AI EvaluationJune 23, 2026·7 min read

Your AI Outperforms Humans on Accuracy. SR 11-7 Still Won't Let You Deploy It.

Benchmarking AI against a human baseline means more than measuring accuracy — SR 11-7 and EU AI Act Article 9 require documented equivalence across error distribution, consistency, and edge-case handling.

📥 Featured researchEU AI Act Readiness Index 2026

Get the report →

Key takeaways

Aggregate accuracy is a necessary but insufficient metric for regulatory sign-off — regulators require error distribution, decision consistency, and edge-case handling to be mapped and explained separately.
SR 11-7 and EU AI Act Article 9 share a common logic: the model must demonstrably match or exceed the human process it replaces across multiple performance dimensions, not just headline accuracy.
A human baseline is not simply a benchmark number — it is a documented process artifact showing how human reviewers performed on the same case population used to evaluate the AI.
False-positive rate parity matters as much as accuracy in high-stakes decisions: an AI that is more accurate overall but concentrates errors on a specific demographic or product segment will fail model risk review.
Documentation produced during benchmarking — including limitation logs, edge-case inventories, and reviewer disagreement rates — is what regulators actually examine during audit, not the model's internal evaluation metrics.

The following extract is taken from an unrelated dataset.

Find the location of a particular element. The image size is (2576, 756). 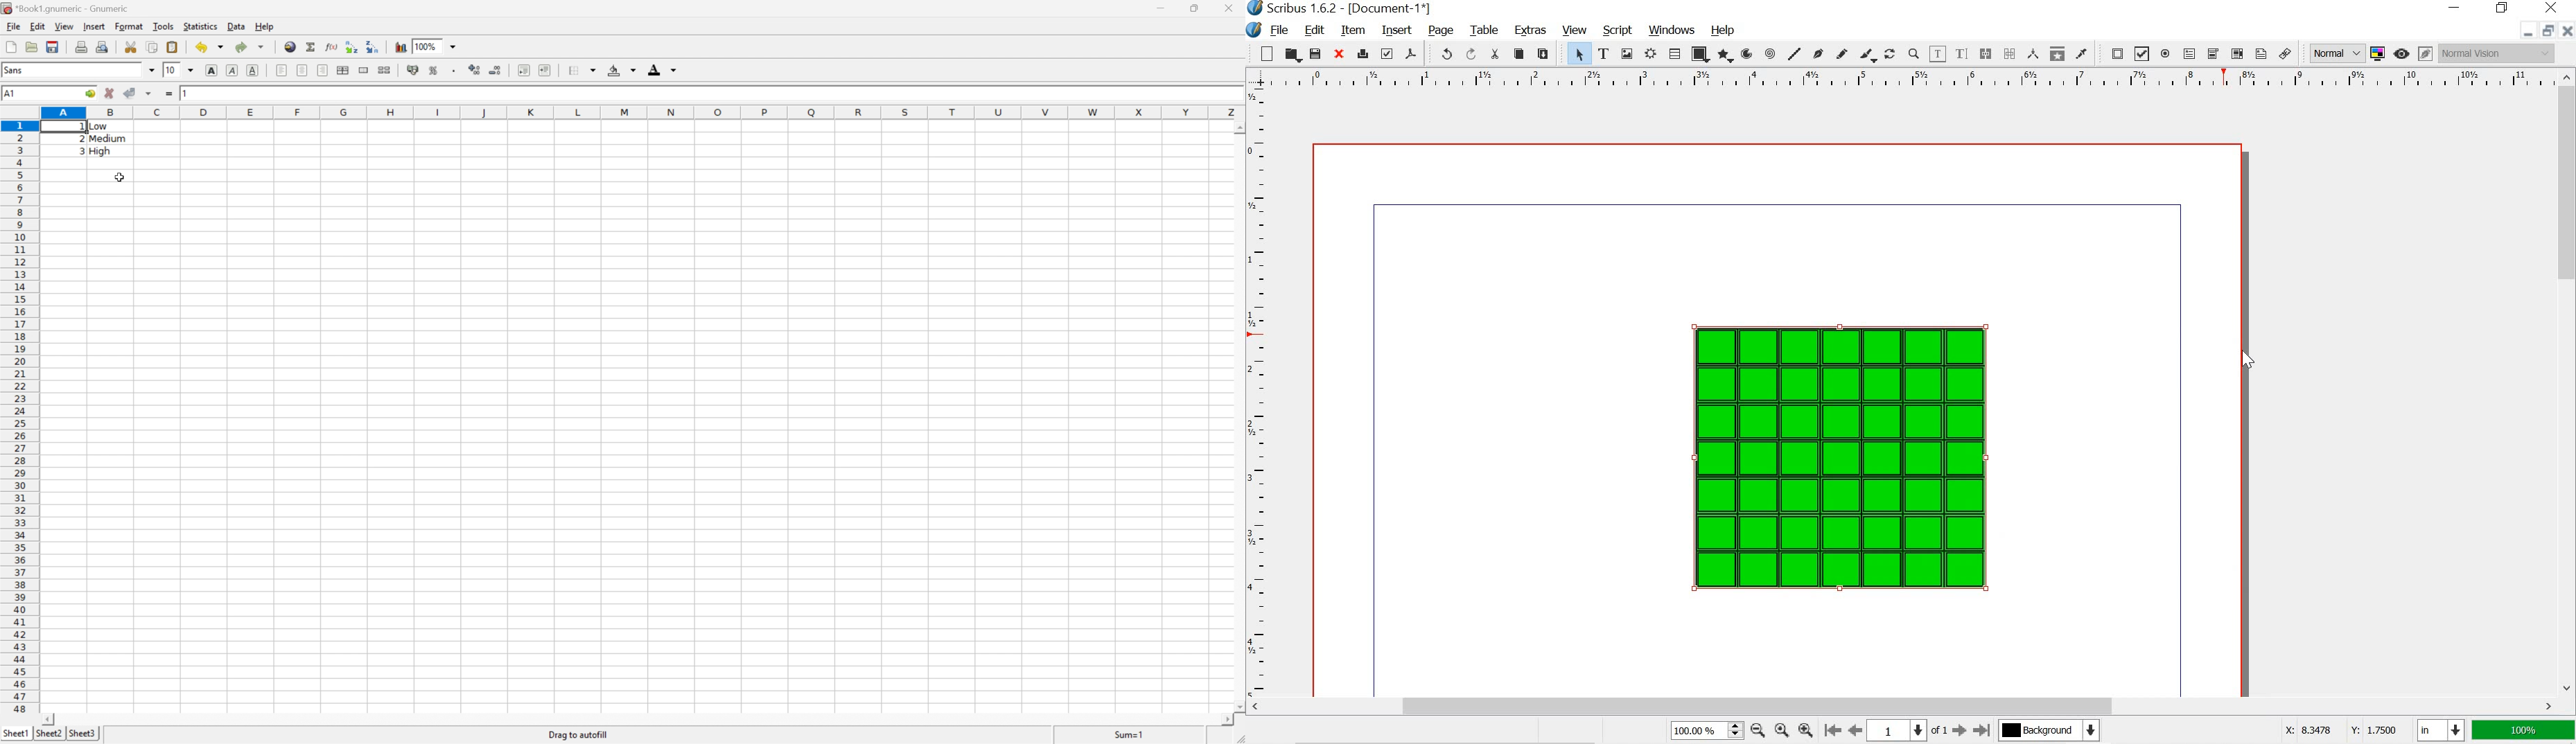

zoom to is located at coordinates (1780, 729).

The problem that aggregate accuracy creates

When a model validation team signs off an AI system for production deployment, the question they are answering for regulators is not whether the model is good in the abstract. It is whether the model is at least as reliable as the human process it is replacing — and whether that equivalence can be demonstrated, documented, and defended under examination. Knowing how to benchmark an AI model against a human baseline before production deployment is therefore not a technical nicety; it is the evidentiary core of the sign-off. The complication is that most teams start and finish with accuracy, and accuracy alone is not sufficient evidence.

SR 11-7, the Federal Reserve and OCC's model risk management guidance, requires that model performance be validated against the specific use case and population the model will serve, with limitations documented and compensating controls identified. EU AI Act Article 9 requires high-risk AI systems to implement risk management measures throughout the system lifecycle, including evaluation against prior human performance where relevant. Neither framework accepts a single summary metric as evidence of equivalence. Both expect you to show your work — across multiple performance dimensions, on a case population that is representative of live conditions, with documented treatment of cases the model handles differently from how a human reviewer would.

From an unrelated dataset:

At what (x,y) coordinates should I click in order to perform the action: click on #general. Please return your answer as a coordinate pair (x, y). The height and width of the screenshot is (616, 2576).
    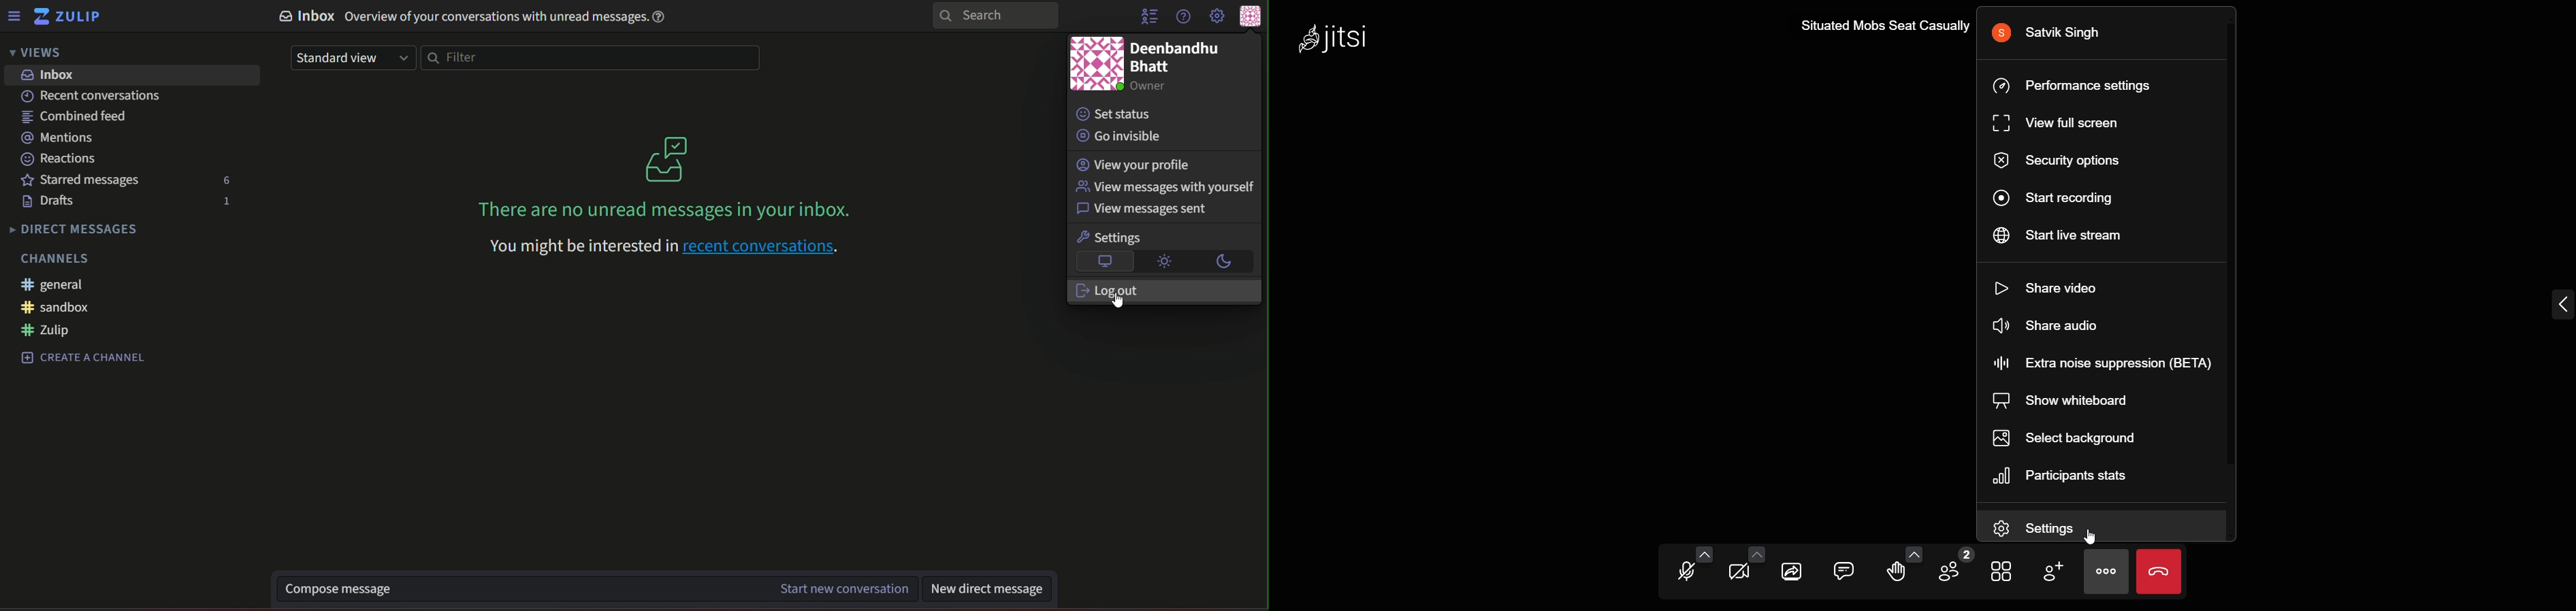
    Looking at the image, I should click on (62, 285).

What the benchmarking process actually involves

Step one is establishing the human baseline as a formal artifact, not an assumption. This means running a structured retrospective or shadow exercise in which human reviewers process a defined case population under conditions that can be recorded — decision outcome, time on case, escalation rate, disagreement rate where more than one reviewer sees the same case. This population must be large enough to cover the tail of the distribution your AI will encounter in production. If the human process you are replacing handled edge cases in a particular way, that handling needs to appear in the baseline dataset. A baseline reconstructed from aggregate historical statistics is not acceptable for regulatory purposes because it cannot be interrogated at the case level.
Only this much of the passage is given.